佐川と日立物流が資本・業務提携 ヤマトHD抜き業界2位に
手を合わせる(左から)佐川急便株式会社・荒木秀夫代表取締役社長、SGホールディングス株式会社・町田公志代表取締役社長、株式会社日立物流・中谷康夫代表執行役社長、株式会社日立製作所・齊藤裕代表執行役執行役副社長=30日午後、東京都千代田区・帝国ホテル(納冨康撮影)
佐川急便を傘下に持つ国内陸運業界3位のSGホールディングス(HD)と日立製作所の子会社で同4位の日立物流は30日、資本・業務提携したと発表した。SGHDが日立物流株の29%を875億円で、日立物流が佐川急便株の20%を663億円で、それぞれ取得する。両社は業界2位のヤマト運輸を傘下に持つヤマトHDを抜き、首位の日本通運を追い上げる。
佐川急便は小口配送、日立物流は倉庫運営による企業からの一括受託や海外事業などに強みを持つ。
国内の陸運業界は貨物需要が低下しているほか、人材不足も懸念されている。またインターネット通販が拡大しており、顧客ニーズも多様化している。

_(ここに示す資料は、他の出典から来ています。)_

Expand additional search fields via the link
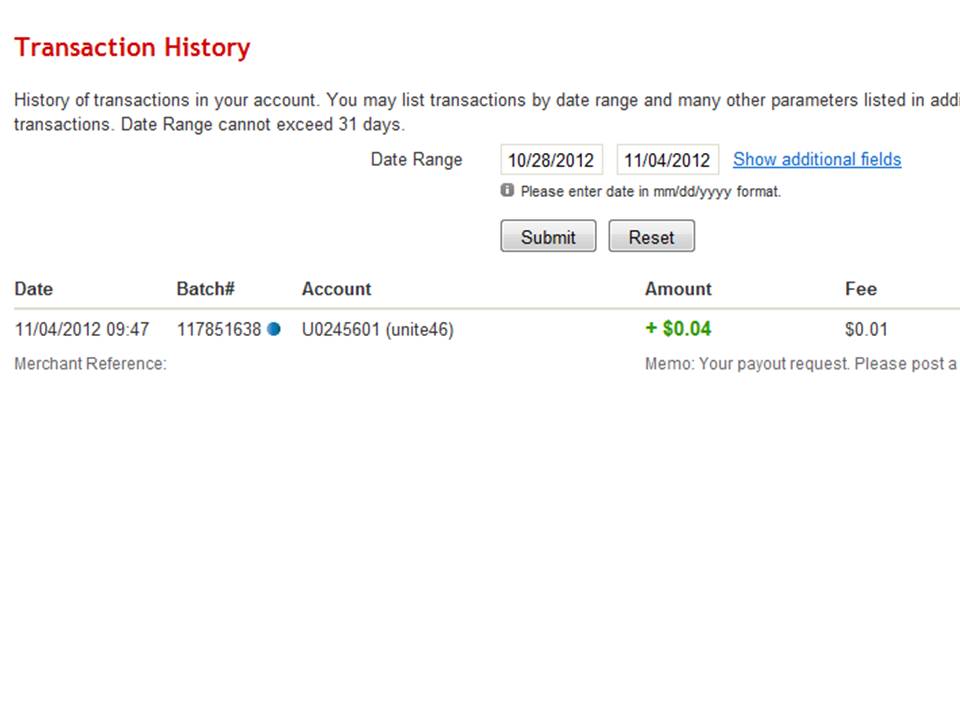click(817, 159)
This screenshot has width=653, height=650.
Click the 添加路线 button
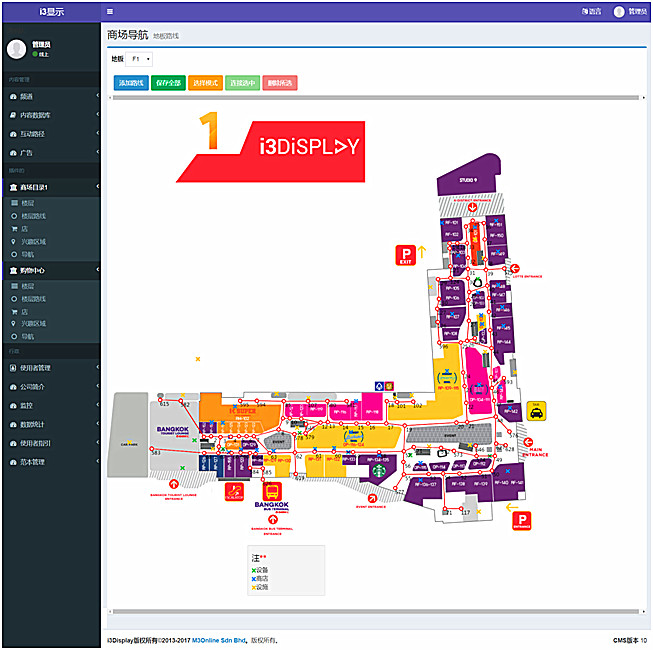131,83
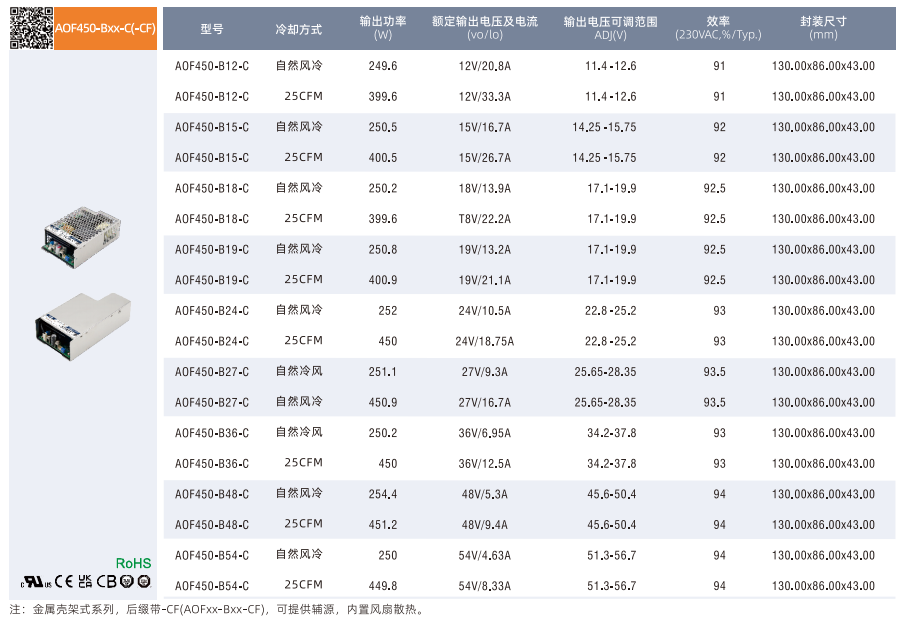Click the 54V/8.33A rated output cell
903x620 pixels.
484,586
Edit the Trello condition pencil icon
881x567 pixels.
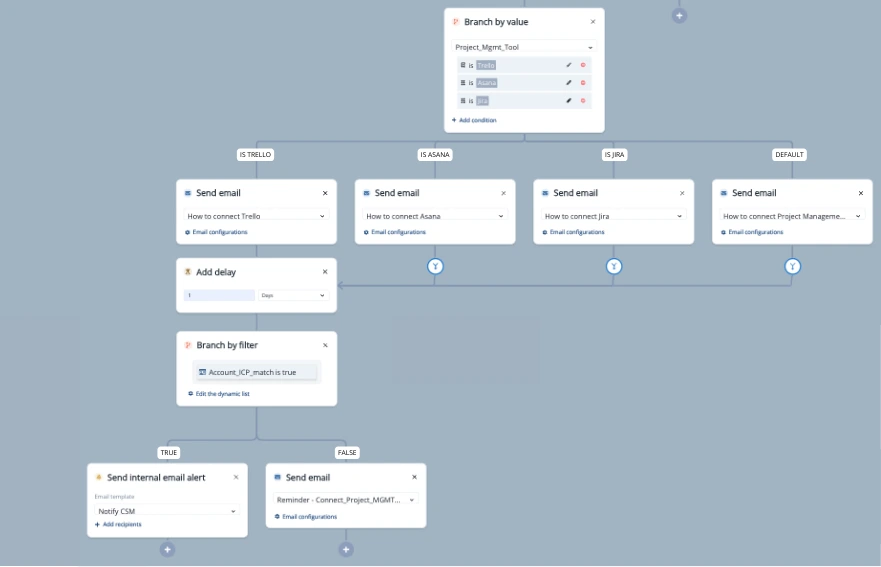click(569, 65)
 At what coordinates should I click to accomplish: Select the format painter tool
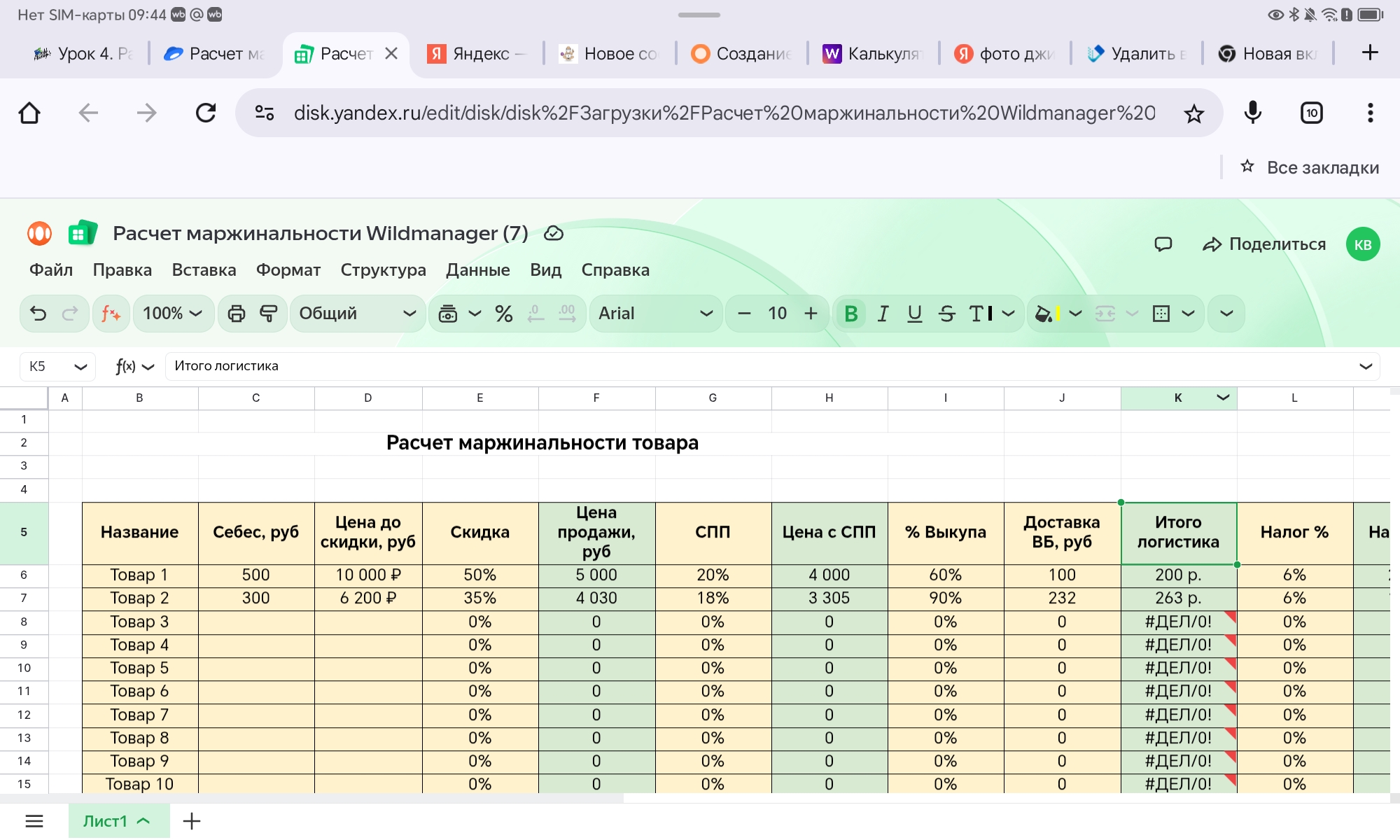[x=269, y=314]
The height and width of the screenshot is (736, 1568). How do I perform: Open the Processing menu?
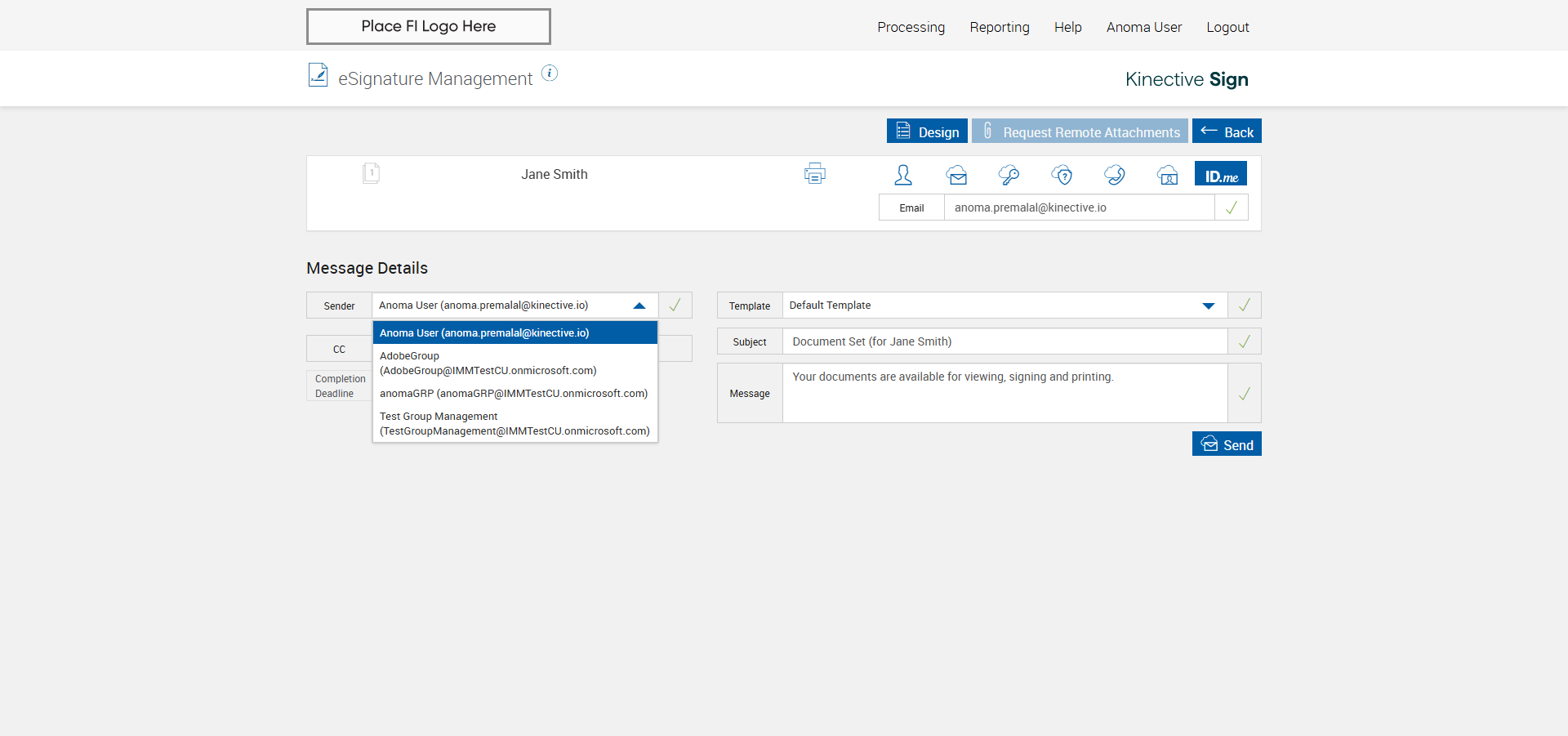pyautogui.click(x=911, y=27)
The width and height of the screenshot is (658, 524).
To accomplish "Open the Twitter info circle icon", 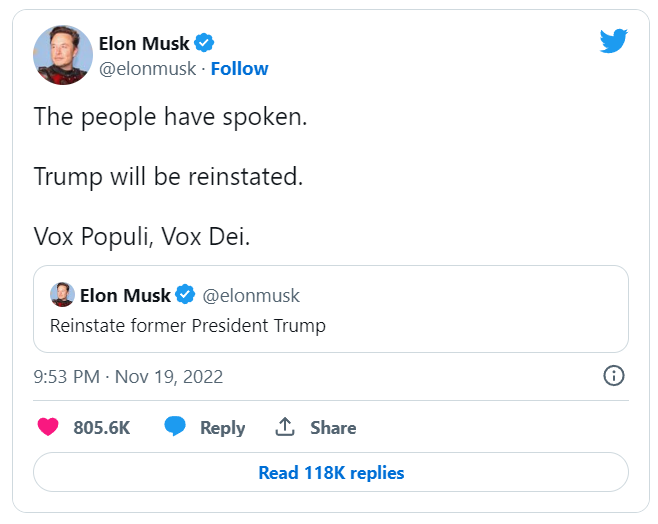I will [x=614, y=376].
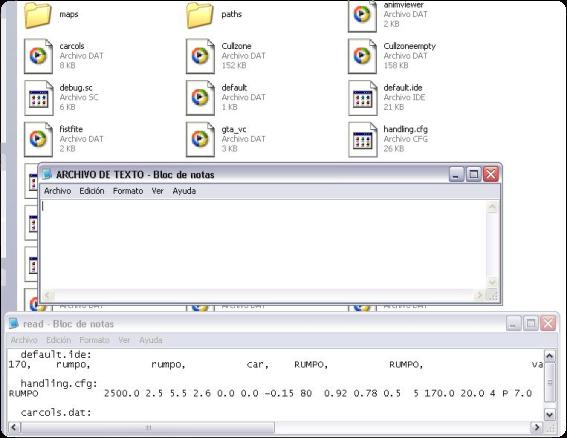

両社はそれぞれの強みに加え、日立のITサービスと融合させることで総合的な物流サービスを展開する狙いがある。SGHDの町田公志社長は同日に都内で開いた会見で「両社で途切れのない物流網を構築し、今後は海外事業を拡大したい」と意気込みを語った。
今後の経営統合の可能性について、町田社長は「シナジー(相乗)効果を確認した上で2~3年後に目指したい」と述べた。